The entries below are to be repeated exactly as they stand.

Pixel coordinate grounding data
• • • •
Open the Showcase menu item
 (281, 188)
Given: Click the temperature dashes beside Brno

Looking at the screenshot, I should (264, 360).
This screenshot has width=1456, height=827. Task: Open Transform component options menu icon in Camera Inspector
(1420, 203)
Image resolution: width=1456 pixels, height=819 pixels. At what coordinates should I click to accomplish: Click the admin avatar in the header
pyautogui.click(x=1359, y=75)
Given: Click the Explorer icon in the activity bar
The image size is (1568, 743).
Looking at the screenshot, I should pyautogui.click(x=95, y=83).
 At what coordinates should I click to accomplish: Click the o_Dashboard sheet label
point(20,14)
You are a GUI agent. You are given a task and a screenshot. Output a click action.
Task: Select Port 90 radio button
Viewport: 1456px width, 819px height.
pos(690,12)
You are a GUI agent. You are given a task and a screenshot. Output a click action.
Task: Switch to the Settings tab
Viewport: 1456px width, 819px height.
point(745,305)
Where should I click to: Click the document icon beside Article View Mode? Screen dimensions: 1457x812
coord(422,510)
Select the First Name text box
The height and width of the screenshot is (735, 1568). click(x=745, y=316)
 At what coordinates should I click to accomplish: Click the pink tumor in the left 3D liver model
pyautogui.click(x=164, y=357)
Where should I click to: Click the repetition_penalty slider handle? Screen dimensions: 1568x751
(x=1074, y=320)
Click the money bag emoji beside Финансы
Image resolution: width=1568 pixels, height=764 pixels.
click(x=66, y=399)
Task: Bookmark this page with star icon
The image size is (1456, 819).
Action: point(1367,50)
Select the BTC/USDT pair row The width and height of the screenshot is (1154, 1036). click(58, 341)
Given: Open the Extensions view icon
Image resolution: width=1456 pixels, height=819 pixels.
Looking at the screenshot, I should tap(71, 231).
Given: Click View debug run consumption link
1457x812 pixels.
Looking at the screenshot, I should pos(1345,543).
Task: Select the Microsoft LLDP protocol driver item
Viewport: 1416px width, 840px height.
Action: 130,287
• • • •
RESULT OF THIS TASK:
Open the Showcase menu item
 (281, 188)
Given: Click the temperature dashes beside Brno

Looking at the screenshot, I should (264, 360).
This screenshot has width=1456, height=827. Task: Open Transform component options menu icon in Camera Inspector
(1420, 203)
Image resolution: width=1456 pixels, height=819 pixels. At what coordinates should I click to accomplish: Click the admin avatar in the header
pyautogui.click(x=1359, y=75)
Given: Click the Explorer icon in the activity bar
The image size is (1568, 743).
Looking at the screenshot, I should pyautogui.click(x=95, y=83).
 At what coordinates should I click to accomplish: Click the o_Dashboard sheet label
point(20,14)
You are a GUI agent. You are given a task and a screenshot. Output a click action.
Task: Select Port 90 radio button
Viewport: 1456px width, 819px height.
pos(690,12)
You are a GUI agent. You are given a task and a screenshot. Output a click action.
Task: Switch to the Settings tab
Viewport: 1456px width, 819px height.
point(745,305)
Where should I click to: Click the document icon beside Article View Mode? Screen dimensions: 1457x812
coord(422,510)
Select the First Name text box
The height and width of the screenshot is (735, 1568). click(x=745, y=316)
 At what coordinates should I click to accomplish: Click the pink tumor in the left 3D liver model
pyautogui.click(x=164, y=357)
Where should I click to: Click the repetition_penalty slider handle? Screen dimensions: 1568x751
(x=1074, y=320)
Click the money bag emoji beside Финансы
Image resolution: width=1568 pixels, height=764 pixels.
click(x=66, y=399)
Task: Bookmark this page with star icon
The image size is (1456, 819).
Action: point(1367,50)
Select the BTC/USDT pair row The width and height of the screenshot is (1154, 1036). click(58, 341)
Given: Open the Extensions view icon
Image resolution: width=1456 pixels, height=819 pixels.
Looking at the screenshot, I should tap(71, 231).
Given: Click View debug run consumption link
1457x812 pixels.
Looking at the screenshot, I should pos(1345,543).
Task: Select the Microsoft LLDP protocol driver item
Viewport: 1416px width, 840px height.
Action: 130,287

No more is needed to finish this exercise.